As the intervals of darkness grow shorter, flashes of scenes onstage are more difficult to catch as your eyes try to adjust to the constantly changing light. Did the logo on the cereal box change? Has the picture frame moved? I’m reminded of one of my favourite childhood games — can you spot the difference? Each flicker of light presents a new version of an effortlessly flawless tableau with the dancer in complete stillness, as I try to resolve whether she is even real.
This is the work Habiter, choreographed by Katia-Marie Germain and danced by Marie-Gabrielle Ménard and Germain — the first work of two in the Matjash Mrozewski series from the 2019 dance: made in canada Festival. It’s a work that stuns by creating illusion. This excerpt from the longer work grounds itself in the mundane of the everyday but keeps audiences second-guessing with every seamless stage change. Many of these changes break long unsettling moments, supported by the constant pulsing of the mechanical-sounding repeating music. Moments of stillness are instantly broken by abrupt occurrences, like the drop of a spoon. The spoon, precariously balanced in the dancer’s hands, would inevitability drop, but that didn’t diminish its ability to make me jump in my seat. Similarly, minute actions break the hypnosis of Habiter.

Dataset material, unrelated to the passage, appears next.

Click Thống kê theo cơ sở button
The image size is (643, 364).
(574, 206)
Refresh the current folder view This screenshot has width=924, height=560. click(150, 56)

But perhaps the most gripping moments came midway through, when both Ménard and Germain were onstage, one moving as a shadow of the other. And between the tableau-esque moments of stillness, the dancers broke into robotic pulses, moving in smooth yet mechanically driven choreography. The pair’s uncanny synchronicity, in the simplest of actions like swiping their forearm across the table, were timed with the utmost precision, challenging the idea that perfection does not exist.
While the blackout pauses between scenes could sometimes last longer than expected and proved to be a bit hard on the eyes, which have to constantly readjust to the light and dark of the space between the flickers, it all proved to add to the experience of defying the familiar: what we see and remember may not always represent reliability.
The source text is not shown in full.